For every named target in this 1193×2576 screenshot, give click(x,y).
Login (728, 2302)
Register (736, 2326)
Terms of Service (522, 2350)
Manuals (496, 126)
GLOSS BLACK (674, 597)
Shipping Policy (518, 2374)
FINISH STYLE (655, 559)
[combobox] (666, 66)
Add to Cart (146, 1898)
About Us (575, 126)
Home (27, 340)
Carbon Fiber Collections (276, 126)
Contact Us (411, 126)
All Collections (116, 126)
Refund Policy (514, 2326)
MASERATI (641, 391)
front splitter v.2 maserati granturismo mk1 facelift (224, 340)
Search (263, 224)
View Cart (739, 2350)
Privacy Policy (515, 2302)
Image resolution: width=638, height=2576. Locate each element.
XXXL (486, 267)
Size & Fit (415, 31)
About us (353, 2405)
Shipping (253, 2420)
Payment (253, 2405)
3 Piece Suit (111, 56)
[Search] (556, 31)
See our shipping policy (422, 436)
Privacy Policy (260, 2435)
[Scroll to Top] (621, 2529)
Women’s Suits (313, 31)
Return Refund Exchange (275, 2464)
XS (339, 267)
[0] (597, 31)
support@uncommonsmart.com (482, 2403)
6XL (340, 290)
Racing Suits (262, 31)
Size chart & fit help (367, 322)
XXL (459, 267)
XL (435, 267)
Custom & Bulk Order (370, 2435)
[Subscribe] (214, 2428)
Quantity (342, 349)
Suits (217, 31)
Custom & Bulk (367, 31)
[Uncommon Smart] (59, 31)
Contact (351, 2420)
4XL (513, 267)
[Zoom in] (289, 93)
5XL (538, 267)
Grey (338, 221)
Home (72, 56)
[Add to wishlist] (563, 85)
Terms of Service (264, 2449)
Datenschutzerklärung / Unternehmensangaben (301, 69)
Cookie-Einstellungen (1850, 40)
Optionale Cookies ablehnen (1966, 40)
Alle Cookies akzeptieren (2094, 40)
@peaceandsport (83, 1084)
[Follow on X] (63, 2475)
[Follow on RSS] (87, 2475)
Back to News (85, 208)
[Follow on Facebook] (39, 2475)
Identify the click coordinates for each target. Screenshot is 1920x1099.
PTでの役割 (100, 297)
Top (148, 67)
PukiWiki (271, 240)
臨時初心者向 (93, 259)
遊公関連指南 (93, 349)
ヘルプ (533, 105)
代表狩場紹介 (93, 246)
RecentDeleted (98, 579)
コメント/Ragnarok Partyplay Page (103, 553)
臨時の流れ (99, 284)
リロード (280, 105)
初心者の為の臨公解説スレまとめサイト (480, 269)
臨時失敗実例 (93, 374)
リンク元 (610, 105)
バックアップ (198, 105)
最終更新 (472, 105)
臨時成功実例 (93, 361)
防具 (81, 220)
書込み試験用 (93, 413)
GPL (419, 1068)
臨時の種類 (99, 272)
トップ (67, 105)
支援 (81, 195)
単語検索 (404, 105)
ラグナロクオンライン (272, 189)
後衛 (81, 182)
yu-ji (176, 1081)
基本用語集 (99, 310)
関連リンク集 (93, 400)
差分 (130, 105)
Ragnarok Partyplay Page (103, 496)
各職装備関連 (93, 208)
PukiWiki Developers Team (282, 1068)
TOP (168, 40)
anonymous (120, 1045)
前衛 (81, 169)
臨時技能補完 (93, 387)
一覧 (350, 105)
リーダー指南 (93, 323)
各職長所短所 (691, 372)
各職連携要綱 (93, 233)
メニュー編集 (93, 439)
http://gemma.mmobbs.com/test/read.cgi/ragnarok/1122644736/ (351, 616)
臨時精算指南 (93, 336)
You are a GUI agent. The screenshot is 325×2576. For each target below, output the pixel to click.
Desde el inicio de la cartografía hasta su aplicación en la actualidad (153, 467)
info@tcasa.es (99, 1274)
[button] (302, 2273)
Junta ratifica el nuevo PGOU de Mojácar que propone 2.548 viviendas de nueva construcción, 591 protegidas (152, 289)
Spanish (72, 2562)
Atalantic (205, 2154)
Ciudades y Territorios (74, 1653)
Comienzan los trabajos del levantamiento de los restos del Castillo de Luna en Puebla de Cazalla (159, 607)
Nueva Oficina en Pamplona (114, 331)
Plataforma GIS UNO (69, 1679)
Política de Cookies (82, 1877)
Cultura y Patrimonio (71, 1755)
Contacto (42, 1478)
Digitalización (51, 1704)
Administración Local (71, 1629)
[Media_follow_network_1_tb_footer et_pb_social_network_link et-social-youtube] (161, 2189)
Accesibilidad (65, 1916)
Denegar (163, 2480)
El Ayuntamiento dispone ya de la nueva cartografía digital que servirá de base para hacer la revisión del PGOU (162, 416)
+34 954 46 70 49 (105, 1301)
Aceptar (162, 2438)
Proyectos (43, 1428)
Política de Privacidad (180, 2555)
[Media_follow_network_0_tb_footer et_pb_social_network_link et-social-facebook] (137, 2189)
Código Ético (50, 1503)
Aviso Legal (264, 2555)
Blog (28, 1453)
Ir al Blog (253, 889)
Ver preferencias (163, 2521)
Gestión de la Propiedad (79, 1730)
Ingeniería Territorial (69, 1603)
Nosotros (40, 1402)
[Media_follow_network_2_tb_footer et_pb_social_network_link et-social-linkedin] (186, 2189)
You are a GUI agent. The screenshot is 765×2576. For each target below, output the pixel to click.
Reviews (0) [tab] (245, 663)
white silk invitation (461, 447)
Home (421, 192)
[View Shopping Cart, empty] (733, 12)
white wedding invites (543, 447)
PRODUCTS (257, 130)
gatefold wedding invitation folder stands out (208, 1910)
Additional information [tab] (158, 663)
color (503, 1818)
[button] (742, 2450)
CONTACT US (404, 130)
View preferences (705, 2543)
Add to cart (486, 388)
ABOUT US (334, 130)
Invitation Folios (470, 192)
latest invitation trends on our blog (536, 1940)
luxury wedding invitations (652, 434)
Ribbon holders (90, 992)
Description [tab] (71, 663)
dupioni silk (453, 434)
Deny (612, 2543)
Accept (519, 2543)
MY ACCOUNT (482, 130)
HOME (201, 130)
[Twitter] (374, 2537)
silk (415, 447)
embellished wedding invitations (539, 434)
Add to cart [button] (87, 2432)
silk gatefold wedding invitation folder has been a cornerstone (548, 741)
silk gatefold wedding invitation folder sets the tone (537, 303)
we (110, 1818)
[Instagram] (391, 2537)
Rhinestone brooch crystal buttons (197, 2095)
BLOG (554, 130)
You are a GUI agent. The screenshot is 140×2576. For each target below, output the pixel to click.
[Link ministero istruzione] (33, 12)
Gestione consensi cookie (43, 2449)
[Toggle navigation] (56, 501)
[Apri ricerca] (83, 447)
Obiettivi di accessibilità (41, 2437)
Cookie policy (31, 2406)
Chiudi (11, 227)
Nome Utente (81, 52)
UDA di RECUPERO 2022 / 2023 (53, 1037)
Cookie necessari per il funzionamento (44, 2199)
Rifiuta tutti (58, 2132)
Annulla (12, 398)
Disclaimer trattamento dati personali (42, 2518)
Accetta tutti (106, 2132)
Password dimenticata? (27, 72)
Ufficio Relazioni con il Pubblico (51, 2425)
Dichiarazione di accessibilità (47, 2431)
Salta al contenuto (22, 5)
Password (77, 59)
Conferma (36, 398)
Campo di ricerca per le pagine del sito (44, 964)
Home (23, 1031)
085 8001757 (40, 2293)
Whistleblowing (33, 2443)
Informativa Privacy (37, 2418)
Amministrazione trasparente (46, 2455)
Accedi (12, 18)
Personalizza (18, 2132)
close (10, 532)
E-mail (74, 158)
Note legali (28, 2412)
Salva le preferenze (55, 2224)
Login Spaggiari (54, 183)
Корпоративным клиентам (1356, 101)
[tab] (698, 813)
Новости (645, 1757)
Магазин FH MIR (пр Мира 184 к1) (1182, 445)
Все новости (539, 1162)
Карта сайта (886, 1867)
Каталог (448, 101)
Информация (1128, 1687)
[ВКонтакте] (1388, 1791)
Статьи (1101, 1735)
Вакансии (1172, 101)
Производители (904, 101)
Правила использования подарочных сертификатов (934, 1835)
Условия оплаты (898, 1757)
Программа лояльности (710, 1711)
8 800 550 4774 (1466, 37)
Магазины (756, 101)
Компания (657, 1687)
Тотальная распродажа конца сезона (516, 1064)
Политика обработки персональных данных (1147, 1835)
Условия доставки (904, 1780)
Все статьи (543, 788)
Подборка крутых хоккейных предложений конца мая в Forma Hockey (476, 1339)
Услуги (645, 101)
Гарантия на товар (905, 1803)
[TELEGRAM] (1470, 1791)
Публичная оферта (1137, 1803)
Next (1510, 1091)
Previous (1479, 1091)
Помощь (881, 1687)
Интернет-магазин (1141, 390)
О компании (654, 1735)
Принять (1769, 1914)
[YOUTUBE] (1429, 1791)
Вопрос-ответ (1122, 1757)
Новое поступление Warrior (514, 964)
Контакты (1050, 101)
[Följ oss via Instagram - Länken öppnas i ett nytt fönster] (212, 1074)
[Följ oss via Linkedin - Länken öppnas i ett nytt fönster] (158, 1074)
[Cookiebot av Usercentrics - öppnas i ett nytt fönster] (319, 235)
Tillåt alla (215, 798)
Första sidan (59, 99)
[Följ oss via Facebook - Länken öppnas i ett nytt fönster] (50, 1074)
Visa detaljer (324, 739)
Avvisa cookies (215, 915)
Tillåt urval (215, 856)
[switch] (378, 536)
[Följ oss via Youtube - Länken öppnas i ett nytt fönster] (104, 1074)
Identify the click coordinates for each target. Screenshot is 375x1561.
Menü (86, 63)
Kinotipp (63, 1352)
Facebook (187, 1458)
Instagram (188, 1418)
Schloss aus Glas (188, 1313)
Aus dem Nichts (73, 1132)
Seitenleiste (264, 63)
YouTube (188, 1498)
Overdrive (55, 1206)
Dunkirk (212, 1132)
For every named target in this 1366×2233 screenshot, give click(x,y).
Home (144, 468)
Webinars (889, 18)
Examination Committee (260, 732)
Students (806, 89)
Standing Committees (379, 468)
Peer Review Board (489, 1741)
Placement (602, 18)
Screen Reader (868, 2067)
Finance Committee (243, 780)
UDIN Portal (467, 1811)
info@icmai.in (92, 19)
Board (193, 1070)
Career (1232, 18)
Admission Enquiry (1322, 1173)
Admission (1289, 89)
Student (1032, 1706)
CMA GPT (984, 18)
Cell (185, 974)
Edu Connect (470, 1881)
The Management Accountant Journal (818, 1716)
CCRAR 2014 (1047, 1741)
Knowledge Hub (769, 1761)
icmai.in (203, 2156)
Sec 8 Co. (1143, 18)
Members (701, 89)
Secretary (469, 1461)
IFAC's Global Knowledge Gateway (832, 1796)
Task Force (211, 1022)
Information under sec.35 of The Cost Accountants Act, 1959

→ **Instructions to follow**: Going down the listing above, begin printing at the line with "Contacto (42, 1478)" and finish with the line with "PRODUCTS (257, 130)", exactly as they appear.

→ **Answer space**:
Contacto (42, 1478)
Digitalización (51, 1704)
Administración Local (71, 1629)
[Media_follow_network_1_tb_footer et_pb_social_network_link et-social-youtube] (161, 2189)
Accesibilidad (65, 1916)
Denegar (163, 2480)
El Ayuntamiento dispone ya de la nueva cartografía digital que servirá de base para hacer la revisión del PGOU (162, 416)
+34 954 46 70 49 (105, 1301)
Aceptar (162, 2438)
Proyectos (43, 1428)
Política de Privacidad (180, 2555)
[Media_follow_network_0_tb_footer et_pb_social_network_link et-social-facebook] (137, 2189)
Código Ético (50, 1503)
Aviso Legal (264, 2555)
Blog (28, 1453)
Ir al Blog (253, 889)
Ver preferencias (163, 2521)
Gestión de la Propiedad (79, 1730)
Ingeniería Territorial (69, 1603)
Nosotros (40, 1402)
[Media_follow_network_2_tb_footer et_pb_social_network_link et-social-linkedin] (186, 2189)
You are a GUI agent. The screenshot is 765×2576. For each target below, output the pixel to click.
Reviews (0) [tab] (245, 663)
white silk invitation (461, 447)
Home (421, 192)
[View Shopping Cart, empty] (733, 12)
white wedding invites (543, 447)
PRODUCTS (257, 130)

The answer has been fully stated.